Social Media Intervention for Engagement and Intelligence

Architecting Better Data-driven Digital Experiences

Social Media Intervention for Engagement and Intelligence

Event-related communication has always been at the heart of social media, from Twitter’s debut at SXSW in 2007 to the everyday sharing of check-ins, meals and parties in Foursquare and Facebook, to Oreo’s big marketing win with a single tweet during the 2013 Superbowl.

As my colleague Daniel Honigman pointed out to me today, for brands trying to gain attention through social media, simply being event-driven does not ensure engagement. Daniel noted the social media efforts around the 2013 Oscars as an example of event-based communications that underperformed expectations because although they were clever, they were also contrived and (unlike Oreo’s superbowl message) not naturally related to the actual unfolding of the event.

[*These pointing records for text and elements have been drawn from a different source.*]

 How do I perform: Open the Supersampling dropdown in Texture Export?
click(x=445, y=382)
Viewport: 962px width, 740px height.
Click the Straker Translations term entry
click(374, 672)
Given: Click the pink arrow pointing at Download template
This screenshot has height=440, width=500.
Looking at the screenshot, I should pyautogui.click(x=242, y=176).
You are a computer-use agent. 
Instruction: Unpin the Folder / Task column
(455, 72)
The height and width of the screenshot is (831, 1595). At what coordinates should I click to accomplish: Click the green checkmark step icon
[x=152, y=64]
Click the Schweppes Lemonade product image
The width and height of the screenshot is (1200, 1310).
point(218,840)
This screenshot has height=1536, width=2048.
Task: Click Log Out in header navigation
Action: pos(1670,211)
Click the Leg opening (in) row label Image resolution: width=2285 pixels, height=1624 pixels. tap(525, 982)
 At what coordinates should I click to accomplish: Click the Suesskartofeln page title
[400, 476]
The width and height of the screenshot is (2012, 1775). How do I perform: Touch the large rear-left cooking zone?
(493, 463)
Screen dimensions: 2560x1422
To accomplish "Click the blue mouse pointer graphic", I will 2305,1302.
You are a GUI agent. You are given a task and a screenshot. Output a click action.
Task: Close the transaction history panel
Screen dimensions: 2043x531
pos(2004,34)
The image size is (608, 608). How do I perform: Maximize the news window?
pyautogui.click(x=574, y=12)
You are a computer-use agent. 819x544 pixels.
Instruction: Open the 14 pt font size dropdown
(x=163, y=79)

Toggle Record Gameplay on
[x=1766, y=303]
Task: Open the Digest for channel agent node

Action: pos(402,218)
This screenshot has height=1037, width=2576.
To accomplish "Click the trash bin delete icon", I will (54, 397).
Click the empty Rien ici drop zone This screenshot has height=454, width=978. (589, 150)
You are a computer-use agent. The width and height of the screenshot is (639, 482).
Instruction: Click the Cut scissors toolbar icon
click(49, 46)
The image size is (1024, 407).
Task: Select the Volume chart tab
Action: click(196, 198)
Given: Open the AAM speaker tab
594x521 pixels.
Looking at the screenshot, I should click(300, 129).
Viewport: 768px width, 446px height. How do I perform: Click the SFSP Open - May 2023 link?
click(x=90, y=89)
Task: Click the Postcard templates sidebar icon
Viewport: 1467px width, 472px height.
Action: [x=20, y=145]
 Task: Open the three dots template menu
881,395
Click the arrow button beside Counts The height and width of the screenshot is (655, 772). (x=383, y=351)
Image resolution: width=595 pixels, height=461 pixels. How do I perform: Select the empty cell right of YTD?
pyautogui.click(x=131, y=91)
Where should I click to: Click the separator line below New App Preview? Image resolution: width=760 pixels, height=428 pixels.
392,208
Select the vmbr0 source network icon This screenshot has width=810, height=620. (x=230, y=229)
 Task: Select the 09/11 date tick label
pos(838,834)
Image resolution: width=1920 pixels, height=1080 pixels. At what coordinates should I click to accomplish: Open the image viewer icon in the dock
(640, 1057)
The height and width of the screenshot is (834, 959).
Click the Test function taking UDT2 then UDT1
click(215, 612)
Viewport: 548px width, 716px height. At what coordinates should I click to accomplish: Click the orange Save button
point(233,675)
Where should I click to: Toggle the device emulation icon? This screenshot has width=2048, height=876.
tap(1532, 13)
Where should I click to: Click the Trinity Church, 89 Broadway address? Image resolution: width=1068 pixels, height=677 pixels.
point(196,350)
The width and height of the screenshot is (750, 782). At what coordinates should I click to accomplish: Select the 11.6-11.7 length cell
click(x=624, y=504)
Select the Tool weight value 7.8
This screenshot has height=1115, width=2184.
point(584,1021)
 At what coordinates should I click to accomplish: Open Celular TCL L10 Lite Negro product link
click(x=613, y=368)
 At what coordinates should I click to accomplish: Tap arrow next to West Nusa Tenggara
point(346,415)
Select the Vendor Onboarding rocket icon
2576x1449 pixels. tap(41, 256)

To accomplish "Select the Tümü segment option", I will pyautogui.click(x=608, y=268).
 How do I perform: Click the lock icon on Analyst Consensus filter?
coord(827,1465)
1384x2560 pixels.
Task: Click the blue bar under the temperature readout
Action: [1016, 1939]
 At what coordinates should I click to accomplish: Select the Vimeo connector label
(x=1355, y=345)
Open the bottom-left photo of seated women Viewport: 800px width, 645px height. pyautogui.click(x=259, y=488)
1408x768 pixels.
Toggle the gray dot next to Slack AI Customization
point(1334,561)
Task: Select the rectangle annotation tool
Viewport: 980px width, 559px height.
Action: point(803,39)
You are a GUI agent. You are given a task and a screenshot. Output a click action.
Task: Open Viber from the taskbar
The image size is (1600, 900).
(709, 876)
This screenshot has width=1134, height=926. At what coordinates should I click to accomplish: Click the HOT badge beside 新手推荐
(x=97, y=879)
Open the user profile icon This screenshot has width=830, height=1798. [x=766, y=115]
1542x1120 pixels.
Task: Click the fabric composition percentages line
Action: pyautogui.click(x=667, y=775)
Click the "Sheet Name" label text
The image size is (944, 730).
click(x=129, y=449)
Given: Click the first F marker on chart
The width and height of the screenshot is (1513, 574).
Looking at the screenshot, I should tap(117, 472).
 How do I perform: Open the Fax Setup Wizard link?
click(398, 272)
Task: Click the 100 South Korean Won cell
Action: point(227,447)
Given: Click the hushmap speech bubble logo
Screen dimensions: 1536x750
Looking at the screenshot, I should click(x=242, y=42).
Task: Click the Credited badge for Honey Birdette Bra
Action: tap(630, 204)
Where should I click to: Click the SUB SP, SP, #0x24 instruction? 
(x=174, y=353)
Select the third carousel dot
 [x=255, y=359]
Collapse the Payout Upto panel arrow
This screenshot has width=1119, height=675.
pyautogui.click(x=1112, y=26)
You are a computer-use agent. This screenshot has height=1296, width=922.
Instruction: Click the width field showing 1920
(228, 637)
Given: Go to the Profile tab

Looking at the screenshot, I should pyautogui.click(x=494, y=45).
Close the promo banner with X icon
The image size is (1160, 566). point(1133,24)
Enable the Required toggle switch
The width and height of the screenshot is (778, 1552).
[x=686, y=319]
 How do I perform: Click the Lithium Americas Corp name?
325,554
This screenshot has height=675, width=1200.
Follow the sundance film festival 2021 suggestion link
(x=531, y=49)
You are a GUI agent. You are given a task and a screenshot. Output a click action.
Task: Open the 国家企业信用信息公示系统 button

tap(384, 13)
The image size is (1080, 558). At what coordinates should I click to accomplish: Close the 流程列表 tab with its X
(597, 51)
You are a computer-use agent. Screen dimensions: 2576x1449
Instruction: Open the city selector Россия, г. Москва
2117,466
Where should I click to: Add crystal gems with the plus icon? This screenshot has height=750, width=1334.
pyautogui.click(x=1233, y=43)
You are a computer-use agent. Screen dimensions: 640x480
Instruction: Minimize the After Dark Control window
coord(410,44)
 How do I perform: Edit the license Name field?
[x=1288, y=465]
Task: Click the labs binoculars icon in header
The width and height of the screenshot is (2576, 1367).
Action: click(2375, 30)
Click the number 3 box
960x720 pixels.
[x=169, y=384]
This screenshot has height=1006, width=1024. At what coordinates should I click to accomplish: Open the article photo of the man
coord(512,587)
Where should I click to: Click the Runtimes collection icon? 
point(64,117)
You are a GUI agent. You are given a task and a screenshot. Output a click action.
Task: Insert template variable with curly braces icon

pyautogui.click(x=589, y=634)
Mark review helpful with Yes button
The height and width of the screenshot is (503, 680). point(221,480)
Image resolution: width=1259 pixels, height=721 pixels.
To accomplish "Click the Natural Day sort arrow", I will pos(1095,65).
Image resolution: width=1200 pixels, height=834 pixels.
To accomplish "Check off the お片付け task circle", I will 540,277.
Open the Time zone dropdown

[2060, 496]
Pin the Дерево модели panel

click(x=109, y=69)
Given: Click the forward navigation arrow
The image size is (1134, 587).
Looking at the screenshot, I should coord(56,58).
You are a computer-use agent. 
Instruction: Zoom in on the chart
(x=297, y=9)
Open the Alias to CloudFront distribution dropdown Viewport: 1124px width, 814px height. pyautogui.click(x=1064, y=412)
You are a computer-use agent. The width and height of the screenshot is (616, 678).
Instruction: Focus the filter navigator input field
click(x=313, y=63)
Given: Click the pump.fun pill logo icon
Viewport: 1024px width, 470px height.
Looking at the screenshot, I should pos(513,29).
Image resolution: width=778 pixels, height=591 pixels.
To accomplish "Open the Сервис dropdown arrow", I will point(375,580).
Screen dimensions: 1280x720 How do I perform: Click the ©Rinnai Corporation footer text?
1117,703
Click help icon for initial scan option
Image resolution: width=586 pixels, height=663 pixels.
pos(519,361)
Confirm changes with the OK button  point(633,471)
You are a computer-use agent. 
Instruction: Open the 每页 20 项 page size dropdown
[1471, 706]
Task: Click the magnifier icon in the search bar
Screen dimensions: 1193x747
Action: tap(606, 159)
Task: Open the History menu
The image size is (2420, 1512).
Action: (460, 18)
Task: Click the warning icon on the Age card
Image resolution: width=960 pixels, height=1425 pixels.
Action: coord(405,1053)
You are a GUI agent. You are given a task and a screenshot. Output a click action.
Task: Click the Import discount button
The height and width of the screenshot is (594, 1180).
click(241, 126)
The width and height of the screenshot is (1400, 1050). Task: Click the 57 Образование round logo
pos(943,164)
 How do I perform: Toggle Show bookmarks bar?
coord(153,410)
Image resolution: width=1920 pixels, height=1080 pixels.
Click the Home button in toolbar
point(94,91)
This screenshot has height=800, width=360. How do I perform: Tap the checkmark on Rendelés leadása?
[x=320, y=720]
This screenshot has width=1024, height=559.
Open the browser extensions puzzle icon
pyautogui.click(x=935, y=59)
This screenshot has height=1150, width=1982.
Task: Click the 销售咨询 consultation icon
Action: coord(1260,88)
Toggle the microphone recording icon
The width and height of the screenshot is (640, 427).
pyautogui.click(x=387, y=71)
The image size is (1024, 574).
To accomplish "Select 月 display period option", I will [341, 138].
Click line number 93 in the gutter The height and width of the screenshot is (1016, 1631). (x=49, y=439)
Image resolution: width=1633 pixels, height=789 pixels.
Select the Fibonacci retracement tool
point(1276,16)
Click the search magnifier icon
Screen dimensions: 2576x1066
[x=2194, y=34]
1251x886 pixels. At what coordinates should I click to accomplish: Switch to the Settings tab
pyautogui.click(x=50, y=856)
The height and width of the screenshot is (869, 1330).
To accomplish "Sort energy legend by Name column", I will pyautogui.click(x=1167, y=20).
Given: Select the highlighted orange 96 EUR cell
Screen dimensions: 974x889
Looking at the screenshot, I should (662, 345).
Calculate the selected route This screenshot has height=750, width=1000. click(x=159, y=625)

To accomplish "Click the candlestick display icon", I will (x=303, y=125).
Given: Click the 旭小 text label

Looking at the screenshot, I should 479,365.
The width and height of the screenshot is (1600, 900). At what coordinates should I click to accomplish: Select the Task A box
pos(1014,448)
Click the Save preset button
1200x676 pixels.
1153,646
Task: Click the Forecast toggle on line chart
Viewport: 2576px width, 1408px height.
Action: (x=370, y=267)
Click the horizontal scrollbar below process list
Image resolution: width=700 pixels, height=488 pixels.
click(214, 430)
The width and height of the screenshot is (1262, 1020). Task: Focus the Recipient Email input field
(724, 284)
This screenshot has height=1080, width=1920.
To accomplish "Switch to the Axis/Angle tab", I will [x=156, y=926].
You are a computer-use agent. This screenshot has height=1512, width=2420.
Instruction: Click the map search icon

So relevance and timeliness are the required characteristics for successful social media engagement, both in the proactive publicity-seeking outreach mentioned above, and in the other common form of social media communication: crisis response.

In both publicity-seeking and crisis-response, there are mechanics related to generating positive engagement around the event. The trajectory of both types of event are captured in the following diagram:

Intervention

The Y axis in the above represents a desired response to the call to action in our engagement, which can range from increased brand affinity to a direct conversion depending on the nature of the communication. The X axis represents time, with a sub-axis showing the user segments engaged in temporal proximity to any event (first influencers then early adopters, then the broader market).

The green diamond represents the occurrence of the event. In this diagram, the event can be a crisis or a promotion. The red lines show the impact on our desired conversions in the event of a crisis, while the blue line shows conversions in the event of a promotion.

In both cases, an immediate (effective) intervention around the event drives a lift in the conversions. In a crisis, the intervention seeks to stem a rapid decline in conversions (the dotted red line shows the expected post-even conversion rate without any intervention). In a promotion, the intervention seeks to drive a rapid gain in the desired conversion (buzz, shares, etc).

The dotted blue line shows the expected trajectory of a successfully delivered social media intervention around an event without a concerted effort to sustain the initial response through the early adopter and broader market audience segments. With marketing support, the influencer-driven content that most successfully garnered engagement around the event can be refined and repurposed for use in paid and owned digital channels.